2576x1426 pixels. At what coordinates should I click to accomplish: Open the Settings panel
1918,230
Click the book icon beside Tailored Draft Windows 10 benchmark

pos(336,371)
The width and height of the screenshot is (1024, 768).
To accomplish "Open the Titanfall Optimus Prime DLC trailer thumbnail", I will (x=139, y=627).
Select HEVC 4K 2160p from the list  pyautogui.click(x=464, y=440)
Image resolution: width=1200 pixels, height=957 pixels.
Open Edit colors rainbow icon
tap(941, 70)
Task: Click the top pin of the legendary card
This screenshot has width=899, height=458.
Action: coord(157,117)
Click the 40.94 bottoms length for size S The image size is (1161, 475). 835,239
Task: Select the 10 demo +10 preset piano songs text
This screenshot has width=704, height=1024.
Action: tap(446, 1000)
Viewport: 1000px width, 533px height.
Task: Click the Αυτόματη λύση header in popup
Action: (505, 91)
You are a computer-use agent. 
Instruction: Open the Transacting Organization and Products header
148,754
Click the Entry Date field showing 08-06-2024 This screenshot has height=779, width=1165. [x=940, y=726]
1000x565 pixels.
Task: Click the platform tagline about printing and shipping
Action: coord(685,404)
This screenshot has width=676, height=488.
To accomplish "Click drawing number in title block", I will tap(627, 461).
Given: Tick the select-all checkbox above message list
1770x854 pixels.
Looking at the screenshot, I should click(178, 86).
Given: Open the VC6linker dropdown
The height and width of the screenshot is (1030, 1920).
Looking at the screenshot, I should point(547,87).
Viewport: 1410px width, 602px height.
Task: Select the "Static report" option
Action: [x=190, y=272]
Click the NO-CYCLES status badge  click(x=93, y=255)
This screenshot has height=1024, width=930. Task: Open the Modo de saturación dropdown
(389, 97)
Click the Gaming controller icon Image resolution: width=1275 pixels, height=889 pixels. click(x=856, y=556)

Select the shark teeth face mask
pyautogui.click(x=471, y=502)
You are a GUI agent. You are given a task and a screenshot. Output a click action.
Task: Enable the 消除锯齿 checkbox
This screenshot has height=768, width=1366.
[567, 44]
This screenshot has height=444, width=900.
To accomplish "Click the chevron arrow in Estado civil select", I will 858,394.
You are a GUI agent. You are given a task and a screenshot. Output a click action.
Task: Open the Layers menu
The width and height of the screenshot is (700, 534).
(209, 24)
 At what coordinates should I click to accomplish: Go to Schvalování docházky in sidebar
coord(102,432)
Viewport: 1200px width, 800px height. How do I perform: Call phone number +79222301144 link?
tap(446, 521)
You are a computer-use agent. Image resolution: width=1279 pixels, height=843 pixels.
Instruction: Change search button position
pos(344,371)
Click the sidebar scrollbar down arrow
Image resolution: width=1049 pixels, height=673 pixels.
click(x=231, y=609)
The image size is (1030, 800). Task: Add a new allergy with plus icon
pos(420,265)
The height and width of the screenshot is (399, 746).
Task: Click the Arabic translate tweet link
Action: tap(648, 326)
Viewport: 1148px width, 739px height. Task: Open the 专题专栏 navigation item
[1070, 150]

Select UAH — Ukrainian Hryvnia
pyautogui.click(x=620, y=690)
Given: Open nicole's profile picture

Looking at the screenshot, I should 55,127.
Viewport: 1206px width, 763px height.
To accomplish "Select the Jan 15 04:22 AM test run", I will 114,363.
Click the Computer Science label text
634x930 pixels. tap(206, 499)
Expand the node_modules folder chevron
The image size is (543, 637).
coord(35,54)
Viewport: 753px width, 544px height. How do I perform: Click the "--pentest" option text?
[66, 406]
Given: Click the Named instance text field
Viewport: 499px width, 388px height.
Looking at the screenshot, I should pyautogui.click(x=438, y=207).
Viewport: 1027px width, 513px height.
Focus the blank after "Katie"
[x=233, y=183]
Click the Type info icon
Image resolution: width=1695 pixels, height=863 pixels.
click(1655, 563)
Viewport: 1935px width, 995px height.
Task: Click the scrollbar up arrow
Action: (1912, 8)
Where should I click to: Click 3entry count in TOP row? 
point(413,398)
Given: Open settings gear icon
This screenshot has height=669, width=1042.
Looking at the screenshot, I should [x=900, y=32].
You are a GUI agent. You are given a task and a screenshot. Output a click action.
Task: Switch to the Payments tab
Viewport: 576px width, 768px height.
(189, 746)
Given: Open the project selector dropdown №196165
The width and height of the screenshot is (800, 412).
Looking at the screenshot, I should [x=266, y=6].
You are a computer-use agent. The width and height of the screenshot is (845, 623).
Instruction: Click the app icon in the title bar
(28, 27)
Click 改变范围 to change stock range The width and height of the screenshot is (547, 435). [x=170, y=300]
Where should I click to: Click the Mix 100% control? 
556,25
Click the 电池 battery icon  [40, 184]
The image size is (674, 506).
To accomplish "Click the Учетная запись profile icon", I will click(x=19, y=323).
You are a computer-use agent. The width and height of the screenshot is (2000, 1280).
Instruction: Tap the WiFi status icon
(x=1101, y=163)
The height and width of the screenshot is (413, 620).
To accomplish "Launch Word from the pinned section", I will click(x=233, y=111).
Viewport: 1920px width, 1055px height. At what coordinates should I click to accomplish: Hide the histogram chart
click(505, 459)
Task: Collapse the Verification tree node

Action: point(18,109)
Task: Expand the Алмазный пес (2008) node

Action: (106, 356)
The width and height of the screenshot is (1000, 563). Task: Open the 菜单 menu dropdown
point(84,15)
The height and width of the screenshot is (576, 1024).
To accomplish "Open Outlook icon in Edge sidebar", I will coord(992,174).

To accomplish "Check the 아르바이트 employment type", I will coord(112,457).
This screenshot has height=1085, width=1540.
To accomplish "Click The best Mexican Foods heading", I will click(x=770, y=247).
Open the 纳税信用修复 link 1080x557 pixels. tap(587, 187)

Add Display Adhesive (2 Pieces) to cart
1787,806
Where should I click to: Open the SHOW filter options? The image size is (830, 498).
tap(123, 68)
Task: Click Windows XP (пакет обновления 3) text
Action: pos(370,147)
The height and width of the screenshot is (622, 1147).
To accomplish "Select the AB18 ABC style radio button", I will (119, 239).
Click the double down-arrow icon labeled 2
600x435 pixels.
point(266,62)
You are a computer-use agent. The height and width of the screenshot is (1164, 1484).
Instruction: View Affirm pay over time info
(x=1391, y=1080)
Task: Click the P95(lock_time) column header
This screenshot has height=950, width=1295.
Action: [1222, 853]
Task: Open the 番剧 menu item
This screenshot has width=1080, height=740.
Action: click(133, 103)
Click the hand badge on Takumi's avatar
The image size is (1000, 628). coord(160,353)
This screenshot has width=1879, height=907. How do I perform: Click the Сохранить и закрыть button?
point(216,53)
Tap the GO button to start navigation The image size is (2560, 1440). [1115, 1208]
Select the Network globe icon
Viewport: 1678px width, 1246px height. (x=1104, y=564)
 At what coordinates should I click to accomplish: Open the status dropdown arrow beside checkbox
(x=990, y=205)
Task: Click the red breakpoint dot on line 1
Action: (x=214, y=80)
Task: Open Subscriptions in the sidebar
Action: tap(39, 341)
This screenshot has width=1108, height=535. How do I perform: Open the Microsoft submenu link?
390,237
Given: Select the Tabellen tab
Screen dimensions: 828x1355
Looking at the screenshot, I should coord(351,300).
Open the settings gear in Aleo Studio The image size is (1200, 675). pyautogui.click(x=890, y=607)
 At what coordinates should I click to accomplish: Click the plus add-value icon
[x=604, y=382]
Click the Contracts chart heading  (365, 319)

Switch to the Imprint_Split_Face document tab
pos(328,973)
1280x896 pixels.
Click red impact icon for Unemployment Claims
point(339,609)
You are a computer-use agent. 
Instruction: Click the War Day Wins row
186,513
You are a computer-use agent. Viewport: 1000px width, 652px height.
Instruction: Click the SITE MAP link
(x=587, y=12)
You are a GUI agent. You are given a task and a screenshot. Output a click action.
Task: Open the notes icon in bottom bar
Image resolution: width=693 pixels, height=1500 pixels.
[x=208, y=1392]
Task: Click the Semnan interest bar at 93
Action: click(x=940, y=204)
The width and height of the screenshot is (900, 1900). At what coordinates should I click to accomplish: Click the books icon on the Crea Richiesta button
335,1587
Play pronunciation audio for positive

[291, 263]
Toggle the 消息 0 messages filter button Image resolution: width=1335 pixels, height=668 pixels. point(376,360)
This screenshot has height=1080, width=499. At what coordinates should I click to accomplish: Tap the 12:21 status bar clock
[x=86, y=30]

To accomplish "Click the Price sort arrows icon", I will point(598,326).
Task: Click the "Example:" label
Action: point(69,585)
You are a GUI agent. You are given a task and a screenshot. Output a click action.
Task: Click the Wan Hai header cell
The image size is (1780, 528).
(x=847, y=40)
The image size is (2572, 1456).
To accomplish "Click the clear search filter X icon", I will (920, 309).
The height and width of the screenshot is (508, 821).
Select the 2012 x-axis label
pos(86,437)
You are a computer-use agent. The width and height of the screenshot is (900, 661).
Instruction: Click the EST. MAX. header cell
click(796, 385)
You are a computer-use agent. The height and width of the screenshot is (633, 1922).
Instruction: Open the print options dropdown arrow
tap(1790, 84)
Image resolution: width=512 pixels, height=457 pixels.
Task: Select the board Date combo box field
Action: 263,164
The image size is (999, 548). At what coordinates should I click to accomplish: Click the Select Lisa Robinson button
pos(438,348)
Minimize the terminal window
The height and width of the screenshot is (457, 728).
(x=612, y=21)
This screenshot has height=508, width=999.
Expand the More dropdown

== == ==

◆ Exercise objective
Since only part of the listing is wanted, copy exactly the lines from the one holding "The width and height of the screenshot is (900, 1900)." to the one holding "is (633, 1922).", both included.

◆ Task result
The width and height of the screenshot is (900, 1900). At what coordinates should I click to accomplish: Click the books icon on the Crea Richiesta button
335,1587
Play pronunciation audio for positive

[291, 263]
Toggle the 消息 0 messages filter button Image resolution: width=1335 pixels, height=668 pixels. point(376,360)
This screenshot has height=1080, width=499. At what coordinates should I click to accomplish: Tap the 12:21 status bar clock
[x=86, y=30]

To accomplish "Click the Price sort arrows icon", I will point(598,326).
Task: Click the "Example:" label
Action: point(69,585)
You are a GUI agent. You are given a task and a screenshot. Output a click action.
Task: Click the Wan Hai header cell
The image size is (1780, 528).
(x=847, y=40)
The image size is (2572, 1456).
To accomplish "Click the clear search filter X icon", I will (920, 309).
The height and width of the screenshot is (508, 821).
Select the 2012 x-axis label
pos(86,437)
You are a computer-use agent. The width and height of the screenshot is (900, 661).
Instruction: Click the EST. MAX. header cell
click(796, 385)
You are a computer-use agent. The height and width of the screenshot is (633, 1922).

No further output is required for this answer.